▸ **Assignment A**:
In the R tibble question, explain why each row of df1 has to be matched against df2, in one to three sentences.
▸ **Assignment B**:
Continue the R tibble question from its last sentence.

▸ **Quoted passage**:

----------------------------------------

I have two tibbles and need to index the data in one tibble and insert some specific data in the other tibble based on a variable in the first tibble.
I have two tibbles:
library(dplyr)
# Set seed
set.seed(10)
# Get data
df1 <- starwars %>%
select(name,species) %>%
filter(species %in% c("Human","Wookiee","Droid")) %>%
mutate(Fav_colour = sample(c("blue","red","green"),n(),replace=TRUE))
# Random table with typical colour preference
df2 <- tibble(Colour = c("blue","green","red"),
Human = c(0.5,0.3,0.1),
Wookiee = c(0.2,0.8,0.5),
Droid = c(0.3,0.1,0.5))
In df1 I need to insert the typical colour preference based on the species. To do this I can iterate through each row of the tibble in a for loop, add the relevant data, then compile into a list.

----------------------------------------

▸ **Data under study**:
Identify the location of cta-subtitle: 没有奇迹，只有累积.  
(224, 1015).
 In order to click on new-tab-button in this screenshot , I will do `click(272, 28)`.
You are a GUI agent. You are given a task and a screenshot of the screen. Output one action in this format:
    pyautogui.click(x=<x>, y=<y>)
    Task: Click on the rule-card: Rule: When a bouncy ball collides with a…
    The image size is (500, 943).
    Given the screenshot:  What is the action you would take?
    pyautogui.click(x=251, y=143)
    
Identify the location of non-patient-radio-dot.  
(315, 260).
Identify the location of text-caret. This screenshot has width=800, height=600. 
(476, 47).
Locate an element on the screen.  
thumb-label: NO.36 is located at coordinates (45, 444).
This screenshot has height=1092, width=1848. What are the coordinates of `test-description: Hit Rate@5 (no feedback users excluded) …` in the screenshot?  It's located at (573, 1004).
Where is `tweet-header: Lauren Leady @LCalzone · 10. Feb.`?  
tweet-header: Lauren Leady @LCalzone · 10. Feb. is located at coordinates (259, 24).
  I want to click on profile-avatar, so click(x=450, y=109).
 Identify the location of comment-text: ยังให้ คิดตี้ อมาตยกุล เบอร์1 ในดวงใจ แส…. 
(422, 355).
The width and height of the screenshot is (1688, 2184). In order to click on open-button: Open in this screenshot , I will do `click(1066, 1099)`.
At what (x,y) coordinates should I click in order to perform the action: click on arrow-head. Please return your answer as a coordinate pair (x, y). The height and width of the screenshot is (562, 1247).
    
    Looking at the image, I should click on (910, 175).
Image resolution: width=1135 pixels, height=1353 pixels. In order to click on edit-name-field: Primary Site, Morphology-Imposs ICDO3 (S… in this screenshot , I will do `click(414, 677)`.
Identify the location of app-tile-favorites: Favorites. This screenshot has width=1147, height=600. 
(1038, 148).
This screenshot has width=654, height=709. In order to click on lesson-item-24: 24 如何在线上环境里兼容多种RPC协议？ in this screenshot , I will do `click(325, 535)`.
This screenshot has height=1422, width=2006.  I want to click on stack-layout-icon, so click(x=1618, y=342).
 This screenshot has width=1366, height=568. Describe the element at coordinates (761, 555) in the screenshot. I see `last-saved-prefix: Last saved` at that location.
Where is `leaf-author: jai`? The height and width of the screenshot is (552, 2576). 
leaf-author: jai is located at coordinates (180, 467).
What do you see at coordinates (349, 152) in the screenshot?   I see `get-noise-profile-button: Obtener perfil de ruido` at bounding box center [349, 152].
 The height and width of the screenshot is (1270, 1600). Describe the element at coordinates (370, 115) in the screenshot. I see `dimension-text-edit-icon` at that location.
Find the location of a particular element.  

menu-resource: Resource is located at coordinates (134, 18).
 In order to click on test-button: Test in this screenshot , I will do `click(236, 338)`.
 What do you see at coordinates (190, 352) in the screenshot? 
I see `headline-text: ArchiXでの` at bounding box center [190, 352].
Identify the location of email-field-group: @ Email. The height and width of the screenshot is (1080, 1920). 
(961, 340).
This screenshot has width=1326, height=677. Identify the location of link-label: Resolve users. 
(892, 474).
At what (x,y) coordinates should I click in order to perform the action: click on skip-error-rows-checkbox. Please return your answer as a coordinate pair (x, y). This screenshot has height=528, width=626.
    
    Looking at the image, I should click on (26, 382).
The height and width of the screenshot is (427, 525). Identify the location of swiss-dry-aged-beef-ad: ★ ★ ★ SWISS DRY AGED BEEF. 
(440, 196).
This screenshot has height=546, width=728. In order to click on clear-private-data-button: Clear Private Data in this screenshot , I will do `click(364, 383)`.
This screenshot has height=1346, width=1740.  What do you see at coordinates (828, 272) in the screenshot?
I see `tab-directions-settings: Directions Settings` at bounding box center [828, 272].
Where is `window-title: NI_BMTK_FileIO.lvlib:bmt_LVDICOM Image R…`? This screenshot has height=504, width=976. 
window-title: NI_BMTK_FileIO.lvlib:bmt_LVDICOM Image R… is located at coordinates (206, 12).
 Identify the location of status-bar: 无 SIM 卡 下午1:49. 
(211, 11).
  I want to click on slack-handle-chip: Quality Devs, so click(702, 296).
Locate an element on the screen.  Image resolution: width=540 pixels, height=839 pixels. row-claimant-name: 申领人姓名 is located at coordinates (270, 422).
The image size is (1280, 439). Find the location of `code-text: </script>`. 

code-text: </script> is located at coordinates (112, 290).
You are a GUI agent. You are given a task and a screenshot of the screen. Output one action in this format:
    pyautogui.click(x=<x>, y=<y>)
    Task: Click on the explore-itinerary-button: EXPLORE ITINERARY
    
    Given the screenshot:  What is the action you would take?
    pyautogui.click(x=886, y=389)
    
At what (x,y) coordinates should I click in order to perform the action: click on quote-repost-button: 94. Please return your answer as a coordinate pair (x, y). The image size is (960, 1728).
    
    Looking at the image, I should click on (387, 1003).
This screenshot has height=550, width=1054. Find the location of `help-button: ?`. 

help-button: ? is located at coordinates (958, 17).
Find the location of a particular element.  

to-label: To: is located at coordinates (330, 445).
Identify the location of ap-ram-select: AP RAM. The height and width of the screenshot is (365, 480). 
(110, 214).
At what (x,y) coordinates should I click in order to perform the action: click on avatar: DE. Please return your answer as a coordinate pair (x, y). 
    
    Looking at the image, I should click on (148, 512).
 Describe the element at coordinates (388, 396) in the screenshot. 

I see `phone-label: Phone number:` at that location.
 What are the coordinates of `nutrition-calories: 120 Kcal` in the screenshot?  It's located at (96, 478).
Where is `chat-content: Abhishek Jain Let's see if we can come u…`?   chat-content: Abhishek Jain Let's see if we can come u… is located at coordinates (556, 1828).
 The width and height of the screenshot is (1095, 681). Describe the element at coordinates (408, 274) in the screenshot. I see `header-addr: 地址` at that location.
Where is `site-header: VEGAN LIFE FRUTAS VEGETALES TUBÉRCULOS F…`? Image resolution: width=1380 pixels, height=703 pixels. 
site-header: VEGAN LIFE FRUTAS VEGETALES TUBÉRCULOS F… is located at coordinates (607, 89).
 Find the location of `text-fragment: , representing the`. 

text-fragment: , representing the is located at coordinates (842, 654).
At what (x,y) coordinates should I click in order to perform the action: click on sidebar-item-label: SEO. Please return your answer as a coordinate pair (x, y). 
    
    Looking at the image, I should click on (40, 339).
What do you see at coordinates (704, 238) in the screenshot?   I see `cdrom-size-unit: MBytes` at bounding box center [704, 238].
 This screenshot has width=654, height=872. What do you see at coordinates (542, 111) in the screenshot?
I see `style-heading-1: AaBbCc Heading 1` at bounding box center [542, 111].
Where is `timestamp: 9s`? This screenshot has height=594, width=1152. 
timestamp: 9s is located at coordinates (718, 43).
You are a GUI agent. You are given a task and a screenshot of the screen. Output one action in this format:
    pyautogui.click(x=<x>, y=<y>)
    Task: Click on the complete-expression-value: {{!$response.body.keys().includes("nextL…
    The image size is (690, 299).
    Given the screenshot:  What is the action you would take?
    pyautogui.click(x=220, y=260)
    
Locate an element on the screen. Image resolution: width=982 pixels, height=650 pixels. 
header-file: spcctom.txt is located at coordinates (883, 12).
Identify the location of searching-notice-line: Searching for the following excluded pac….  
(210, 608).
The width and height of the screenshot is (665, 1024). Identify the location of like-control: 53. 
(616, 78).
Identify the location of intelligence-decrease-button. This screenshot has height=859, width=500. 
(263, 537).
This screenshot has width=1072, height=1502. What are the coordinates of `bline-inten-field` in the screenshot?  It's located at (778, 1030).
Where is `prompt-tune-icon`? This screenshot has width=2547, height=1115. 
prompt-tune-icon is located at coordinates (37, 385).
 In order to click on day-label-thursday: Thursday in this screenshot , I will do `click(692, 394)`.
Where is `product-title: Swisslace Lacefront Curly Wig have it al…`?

----------------------------------------

▸ **Written reply A**:
The poster needs to insert the typical colour preference into df1 according to each row's species. df2 holds those preferences in one column per species (Human, Wookiee, Droid), so the species value in a df1 row decides which df2 column supplies the data for that row.

▸ **Written reply B**:
# Make empty list
data <- list()
# Iterate through each row
for (x in 1:nrow(df1)) {
# Take a slice
tmp <- slice(df1, x)
# Add new column to slice based on data in slice (species)
tmp$Typical <- df2 %>%
select(Colour,tmp$species) %>%
arrange(desc(.data[[tmp$species]])) %>%
slice_head(n = 1) %>%
select(Colour) %>%
as.character()
#Add data to list
data[[x]] <- tmp
}
#Recompile df1
df1 <- list.rbind(data)
I think there must be a more efficient way to do this, but can't figure out how to obtain filtered and arranged values from df2 without putting it through a for loop. I don't know how to do this, but is sapply with a function perhaps better option? What is the dplyr way of doing this without a for loop?
CodePudding user response:
It sounds like you want from df2
the largest value per species. If we pivot_longer
to make the species be specified in one column, and the value in another, we can group by species and keep the largest value. This lookup table (with colour value per species) can be joined to the original data.
df1 %>%
left_join(
df2 %>%
tidyr::pivot_longer(2:4, names_to = "species") %>%
group_by(species) %>%
slice_max(value)
)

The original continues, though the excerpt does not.